YOUR TASK: Put the data lines into a Markdown table with the columns Row and Line, starting with the line that contains "Task: Expand the Chart view dropdown" and going on through the line that contains "Instruction: Select the". Number each row, skip blank lines, and leave the pictures out.

GIVEN DATA:
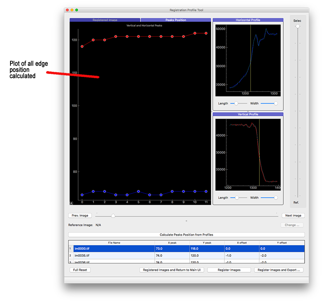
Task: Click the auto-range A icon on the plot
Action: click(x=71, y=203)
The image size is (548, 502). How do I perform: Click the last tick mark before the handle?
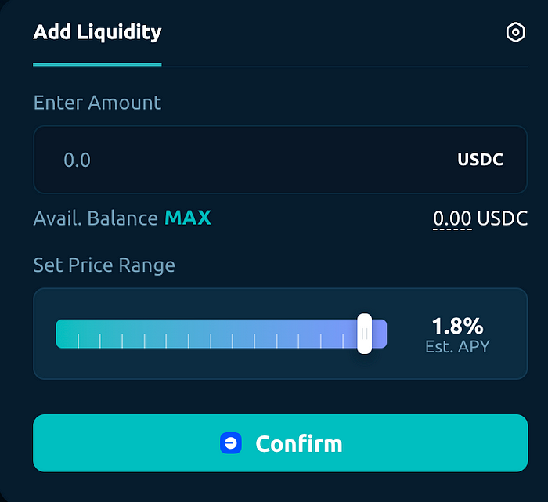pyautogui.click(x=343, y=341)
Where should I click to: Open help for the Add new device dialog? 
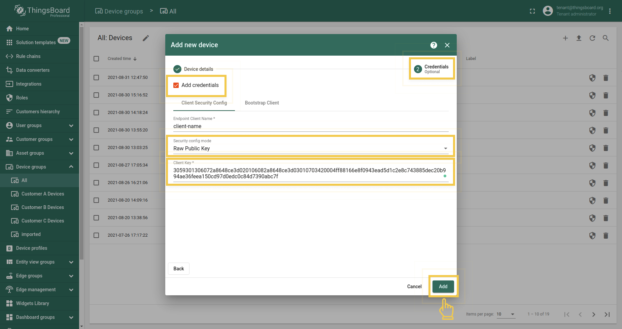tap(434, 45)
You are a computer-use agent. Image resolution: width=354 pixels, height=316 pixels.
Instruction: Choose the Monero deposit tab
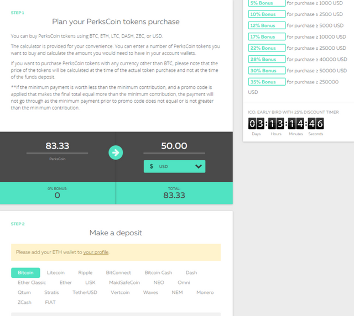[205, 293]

==

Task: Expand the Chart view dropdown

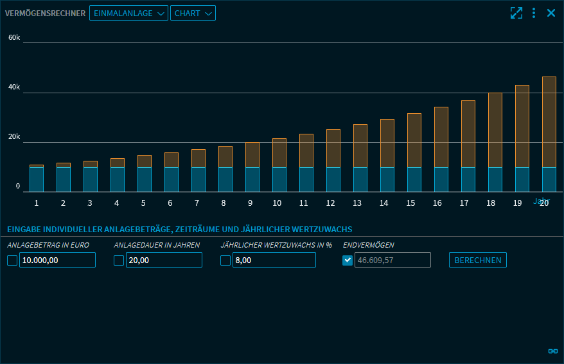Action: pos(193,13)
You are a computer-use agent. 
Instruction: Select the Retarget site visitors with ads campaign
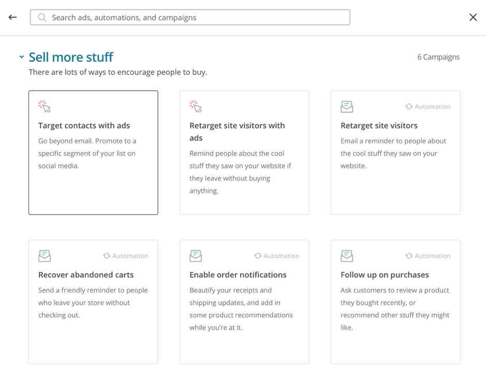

WRITTEN SOLUTION:
| Row | Line |
|---|---|
| 1 | Task: Expand the Chart view dropdown |
| 2 | Action: pos(193,13) |
| 3 | You are a computer-use agent.  |
| 4 | Instruction: Select the Retarget site visitors with ads campaign |